Rep. Phil Gingrey (R-GA), the co-chairman of the GOP Doctors Caucus, which leadership usually defers to on this issue, last month slammed the war savings offset as "funny money" and a "Ponzi scheme." But Tuesday after the State of the Union, he was singing a different tune.
"The SGR -- we need to come up with the money to bring the baseline back to zero," Gingrey told TPM. "The Overseas Contingency Operation fund [the OCO], you know, could we consider using that money as an offset? I want to look at that very closely. There's a lot to say for that."
"You might say that using the overseas contingency fund is a little bit of smoke in mirrors, but quite honestly, the SGR is smoke in mirrors," he argued. "Let's trade one flawed system for the other, if you will. Let's bring it back to zero, and start fresh, and do the right thing."
House and Senate Democrats strongly support the idea, and Kyl is a close ally of Senate Minority Leader Mitch McConnell (R-KY), which means the Senate GOP isn't likely to be a problem. So Gingrey and his fellow House GOP physicians may hold the key to the final piece of the puzzle -- he said Majority Leader Eric Cantor (R-VA) wants the Doctors Caucus to "take the lead" on this issue.
And he's not the only key House Republican warming up to the war savings fix.
"I think SGR is getting some legs. We've got to find a way to get rid of that," Rep. Phil Roe (R-TN), vice chair of the Doctors Caucus, told TPM on Tuesday. "Will it be the Overseas Contingency Operations? I'm very strongly leaning in that direction, absolutely."
The OCO fund is estimated to be between $600 to $800 billion in the upcoming budget estimate, a senior White House official told TPM. President Obama wants to use as much as half of that to fund new infrastructure projects, which would leave enough money to take SGR off the books.
Although the prospect isn't yet a done deal for the House GOP caucus, "I think there's been some movement," Roe said. "I spoke to Senator Kyl's staff yesterday, and there's talk going on in our conference now about that very thing."
So why such a sharp turn in such a short time? A major reason is that doctors and other health industries are growing apoplectic about the uncertainty and price hikes of short-term patches, and they've been relentlessly lobbying Congress to adopt the OCO offset for months.

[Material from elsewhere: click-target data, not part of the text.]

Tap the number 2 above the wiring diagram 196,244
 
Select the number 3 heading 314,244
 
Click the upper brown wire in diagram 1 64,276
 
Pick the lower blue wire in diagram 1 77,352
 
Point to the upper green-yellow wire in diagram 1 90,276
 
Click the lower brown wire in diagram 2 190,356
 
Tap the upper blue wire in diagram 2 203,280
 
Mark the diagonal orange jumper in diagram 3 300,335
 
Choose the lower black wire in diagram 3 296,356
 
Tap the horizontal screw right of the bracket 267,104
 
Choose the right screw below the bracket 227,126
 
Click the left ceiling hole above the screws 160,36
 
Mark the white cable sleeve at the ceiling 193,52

As physician lobbyists see it, the war savings fund is a once-in-a-generation opportunity to essentially find that sum of money without having to cut spending or raise taxes.
House Republicans were holding out last year to pay for a "doc fix" with cuts to health care and other programs they've long wanted to shrink. But the conversation has shifted away from budget cutting, and it's dawning on the GOP that their wishes won't all come true while Democrats control the White House and Senate. So the war savings offset suddenly looks more enticing, particularly considering that Republicans don't want to damage their image with the influential physician community.
Proponents of the idea also like to point out that House Republicans used war savings as an offset in the Paul Ryan budget they passed last spring.
Congress delayed the SGR's 27.4 percent doctors pay cut until March in the December payroll tax package. And while another short-term patch may be possible, the urgency of scrapping the formula is growing, and the OCO plan is the only one on the table for doing so anytime soon.
"And so all of us are talking, and we are going to take up the challenge that [Cantor] has issued to us, and we're going to do it this year," Gingrey told TPM. "It's time for us to deliver on that promise."